#### Problems to solve
#1 Please translate this sentence from the tiny lizards thread below into Spanish: "Not my fault you don't look both ways when you swim!"
#2 In the tiny lizards thread below, list every weakness given for Jasper.

#### Document excerpt
# JOY OF TINY LIZARDS



## Tabasco (Mar 15, 2011)

SHEER, UNBRIDLED JOY.

Anyway, this is my fursona now when I'm not ottering up FAF. The beavers like Xegras would take over if I didn't, God forbid.
 
Name: Jasper
Age: Old (probably hundreds)
Sex: Female
Species: Mythical fire salamander
Height: 1'00
Weight: 3.5 lbs

Appearance: LIZARD
Skills: Scurrying under people's clothes, fire, mischief
Weaknesses: Food, being stepped on, the cold and damp

I'll probably fill more out later, or not. EDIT: Shout-out for the fine lady who makes these things.


----------



## Xegras (Mar 15, 2011)

Blues said:


> SHEER, UNBRIDLED JOY.
> 
> The beavers like Xegras would take over if I didn't, God forbid.


 
I call fursecution :V


----------



## Icky (Mar 15, 2011)

oh god so adorable

and on fire


----------



## Tabasco (Mar 15, 2011)

Xegras said:


> I call fursecution :V


 
It wasn't personal until I swam headfirst into your stupid dam, but now. >:I


----------



## Xegras (Mar 15, 2011)

Blues said:


> It wasn't personal until I swam headfirst into your stupid dam, but now. >:I


 
Not my fault you don't look both ways when you swim!

#### Data excerpt

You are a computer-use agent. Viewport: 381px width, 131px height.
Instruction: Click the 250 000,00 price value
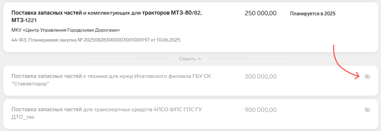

#### Answers to the problems
#1 ¡No es mi culpa que no mires a ambos lados cuando nadas!

#2
- Food
- Being stepped on
- The cold and damp